YOUR GOAL =
Exclude the pictures and set down, unaltered, the lines from the one that holds "How do I perform: Select" through the end of the data.
PROVIDED INFORMATION START
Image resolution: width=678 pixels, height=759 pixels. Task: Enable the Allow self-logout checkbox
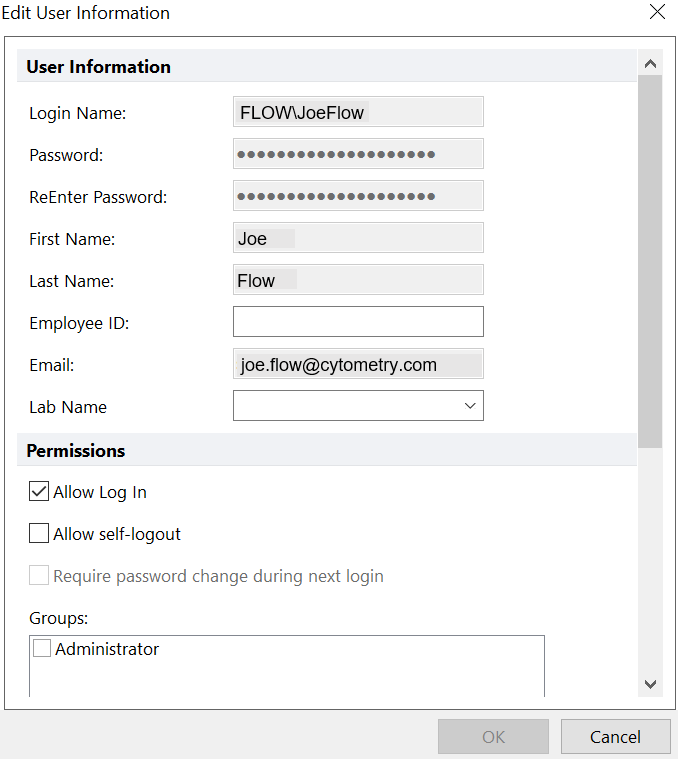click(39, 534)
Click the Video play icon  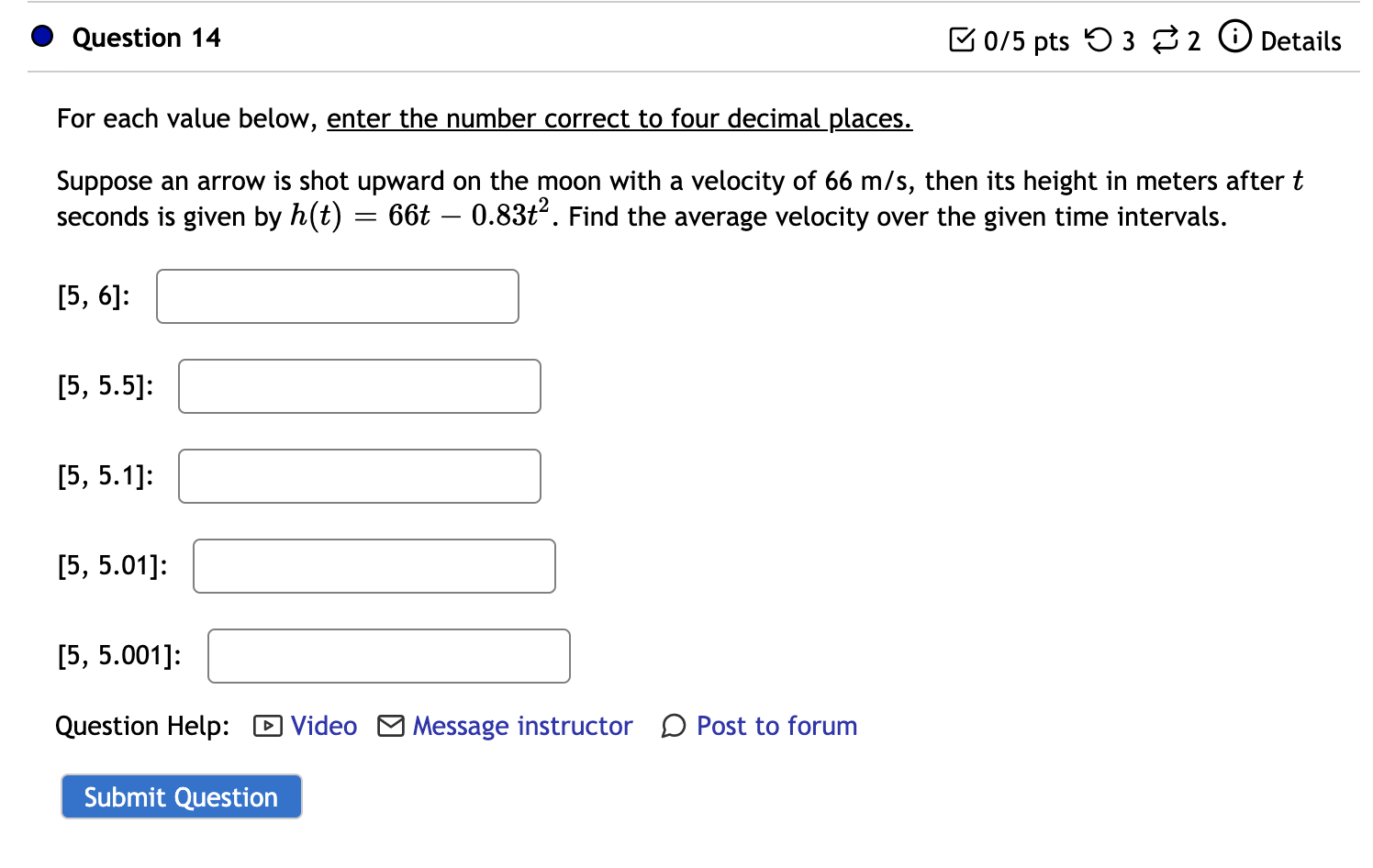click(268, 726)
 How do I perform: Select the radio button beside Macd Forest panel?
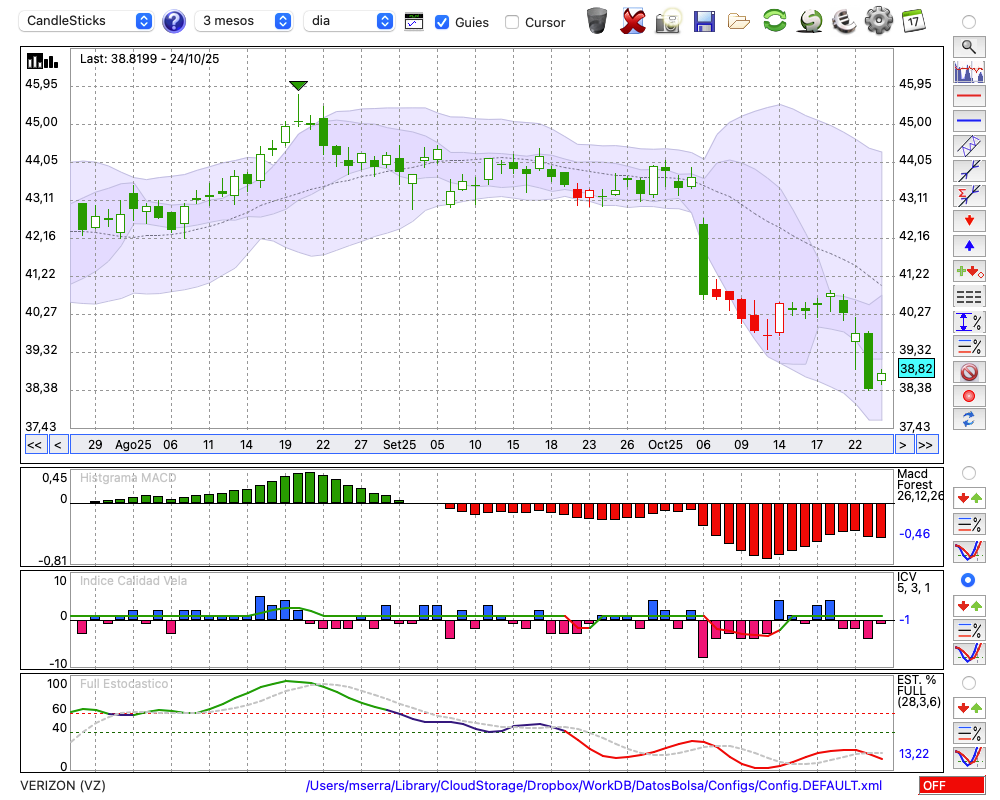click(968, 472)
PROVIDED INFORMATION END
SOLUTION TO THIS EXERCISE =
 How do I perform: Select the radio button beside Macd Forest panel?
click(968, 472)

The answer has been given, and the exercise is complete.